私が知っている彼は、もう居ない。それは悲しい。簡単に切り替えることなんて、できるはずがない。
──でも、その事実はもう変えられない。
だったら私は、私にできることをやるしかないと思った。彼のために、無力な私でもやれることはないか、と。そう考えた。
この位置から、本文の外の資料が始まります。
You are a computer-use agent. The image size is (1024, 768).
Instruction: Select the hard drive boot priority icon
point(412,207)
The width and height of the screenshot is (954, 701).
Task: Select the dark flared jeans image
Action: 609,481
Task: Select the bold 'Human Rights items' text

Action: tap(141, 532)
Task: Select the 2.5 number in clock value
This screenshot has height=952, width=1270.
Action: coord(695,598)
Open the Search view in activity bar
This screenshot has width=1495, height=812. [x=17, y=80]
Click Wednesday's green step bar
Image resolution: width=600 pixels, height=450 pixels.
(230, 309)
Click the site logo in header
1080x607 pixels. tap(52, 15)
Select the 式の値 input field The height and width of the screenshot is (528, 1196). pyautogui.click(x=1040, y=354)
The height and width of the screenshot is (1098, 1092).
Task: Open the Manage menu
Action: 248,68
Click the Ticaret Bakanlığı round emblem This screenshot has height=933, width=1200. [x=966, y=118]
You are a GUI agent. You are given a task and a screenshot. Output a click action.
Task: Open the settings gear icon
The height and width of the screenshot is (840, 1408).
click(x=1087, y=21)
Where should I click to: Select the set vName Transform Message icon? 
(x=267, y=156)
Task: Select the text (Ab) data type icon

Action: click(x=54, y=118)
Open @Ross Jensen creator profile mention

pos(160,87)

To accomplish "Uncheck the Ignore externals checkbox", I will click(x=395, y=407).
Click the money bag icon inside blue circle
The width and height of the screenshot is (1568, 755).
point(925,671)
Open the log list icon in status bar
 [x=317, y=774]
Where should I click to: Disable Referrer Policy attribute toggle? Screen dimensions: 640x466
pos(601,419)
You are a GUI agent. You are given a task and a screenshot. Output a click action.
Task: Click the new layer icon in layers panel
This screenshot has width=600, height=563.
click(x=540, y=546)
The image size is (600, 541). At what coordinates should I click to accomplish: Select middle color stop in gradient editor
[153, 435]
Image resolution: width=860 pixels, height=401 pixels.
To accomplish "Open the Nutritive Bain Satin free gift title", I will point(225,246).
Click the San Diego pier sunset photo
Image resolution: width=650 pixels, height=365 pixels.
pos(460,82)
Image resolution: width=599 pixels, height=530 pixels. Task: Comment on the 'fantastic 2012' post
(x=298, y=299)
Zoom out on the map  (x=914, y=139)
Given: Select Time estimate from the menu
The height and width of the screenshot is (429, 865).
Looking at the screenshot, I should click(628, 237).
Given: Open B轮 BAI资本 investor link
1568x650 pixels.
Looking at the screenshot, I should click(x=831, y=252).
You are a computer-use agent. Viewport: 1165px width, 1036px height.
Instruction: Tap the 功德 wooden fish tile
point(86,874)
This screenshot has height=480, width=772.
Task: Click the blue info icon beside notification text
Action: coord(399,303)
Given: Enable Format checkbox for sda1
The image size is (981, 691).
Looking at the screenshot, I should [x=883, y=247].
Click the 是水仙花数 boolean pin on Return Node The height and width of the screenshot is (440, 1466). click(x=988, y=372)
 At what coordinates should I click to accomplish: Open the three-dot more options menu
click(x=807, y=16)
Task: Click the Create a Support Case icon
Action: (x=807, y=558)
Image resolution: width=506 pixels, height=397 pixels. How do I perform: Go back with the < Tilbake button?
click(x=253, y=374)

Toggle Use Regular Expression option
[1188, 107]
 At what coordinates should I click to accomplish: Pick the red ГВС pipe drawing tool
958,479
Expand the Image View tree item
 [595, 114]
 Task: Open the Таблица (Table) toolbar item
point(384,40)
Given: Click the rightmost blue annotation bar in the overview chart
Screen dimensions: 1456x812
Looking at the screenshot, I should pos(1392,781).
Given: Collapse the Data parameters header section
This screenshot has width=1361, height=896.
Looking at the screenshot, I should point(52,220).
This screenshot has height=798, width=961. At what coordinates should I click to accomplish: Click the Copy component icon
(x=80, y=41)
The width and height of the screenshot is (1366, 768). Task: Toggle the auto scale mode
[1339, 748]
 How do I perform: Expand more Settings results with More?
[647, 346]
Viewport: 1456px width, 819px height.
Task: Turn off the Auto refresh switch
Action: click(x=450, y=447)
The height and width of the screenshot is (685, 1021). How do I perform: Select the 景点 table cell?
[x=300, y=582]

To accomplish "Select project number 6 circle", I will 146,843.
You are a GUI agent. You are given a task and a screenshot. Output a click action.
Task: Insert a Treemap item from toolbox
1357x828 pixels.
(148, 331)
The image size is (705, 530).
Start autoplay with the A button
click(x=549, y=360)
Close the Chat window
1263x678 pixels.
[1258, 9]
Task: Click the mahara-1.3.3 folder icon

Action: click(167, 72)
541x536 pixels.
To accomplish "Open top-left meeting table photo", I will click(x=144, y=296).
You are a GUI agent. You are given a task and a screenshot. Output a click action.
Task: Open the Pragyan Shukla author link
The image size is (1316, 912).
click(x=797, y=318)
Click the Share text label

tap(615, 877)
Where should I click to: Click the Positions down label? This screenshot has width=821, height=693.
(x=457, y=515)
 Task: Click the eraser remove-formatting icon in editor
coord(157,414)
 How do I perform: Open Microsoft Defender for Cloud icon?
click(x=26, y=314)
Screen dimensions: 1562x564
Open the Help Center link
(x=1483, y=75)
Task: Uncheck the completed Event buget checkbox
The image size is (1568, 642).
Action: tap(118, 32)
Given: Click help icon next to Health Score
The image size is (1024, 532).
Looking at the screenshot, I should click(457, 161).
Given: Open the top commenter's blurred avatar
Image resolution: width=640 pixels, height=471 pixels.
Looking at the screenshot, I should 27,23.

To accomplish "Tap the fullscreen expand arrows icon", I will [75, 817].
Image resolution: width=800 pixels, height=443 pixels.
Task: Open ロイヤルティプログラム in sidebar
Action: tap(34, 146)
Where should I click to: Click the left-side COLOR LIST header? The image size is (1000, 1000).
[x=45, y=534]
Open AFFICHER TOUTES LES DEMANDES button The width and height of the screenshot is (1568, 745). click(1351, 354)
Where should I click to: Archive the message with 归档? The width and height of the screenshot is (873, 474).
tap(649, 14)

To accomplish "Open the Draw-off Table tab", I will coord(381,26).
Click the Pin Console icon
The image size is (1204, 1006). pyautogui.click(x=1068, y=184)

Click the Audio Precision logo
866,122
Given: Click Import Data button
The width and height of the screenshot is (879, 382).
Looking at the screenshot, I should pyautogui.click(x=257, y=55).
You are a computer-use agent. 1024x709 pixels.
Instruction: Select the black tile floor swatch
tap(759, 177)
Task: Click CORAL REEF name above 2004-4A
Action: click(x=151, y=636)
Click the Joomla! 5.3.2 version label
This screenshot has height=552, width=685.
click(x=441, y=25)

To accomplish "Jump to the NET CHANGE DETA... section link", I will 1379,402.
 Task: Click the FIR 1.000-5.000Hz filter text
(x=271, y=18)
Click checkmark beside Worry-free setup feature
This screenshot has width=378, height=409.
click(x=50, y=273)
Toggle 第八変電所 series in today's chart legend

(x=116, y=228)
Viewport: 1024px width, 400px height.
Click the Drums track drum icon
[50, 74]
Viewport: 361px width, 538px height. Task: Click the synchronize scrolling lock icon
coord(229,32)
そして……きっと私にできることなんて、1つしかなくて。
【先生はもっと自信を持っていいんです。先生は絶対良い教師になれます。俺が保証します】
──彼がそう信じてくれたように“良い教師”として、再び彼を迎え入れること。それが唯一私にできる、彼への恩返しなんだ、と。そう思った。
「フゥー……」
夏の青空を見上げて、深呼吸。風が静かに吹き抜けた。
少し眩しいけれど、涙を乾かしたくて。顔いっぱいに日光を浴びた。
【俺たちは先生のことが大好きだからですよ】
もう一度だけ彼の笑顔を思い出す。
「ああ。私も君たちが大好きだよ」
誰も居ない屋上で一人。私は虚空に向けて、誰に聞かれるでもない言葉をつぶやいた。
……ああ、そして最後に、きっと。私は彼ともう一度出会うために、この言葉を口に出しておかないといけないのだろう。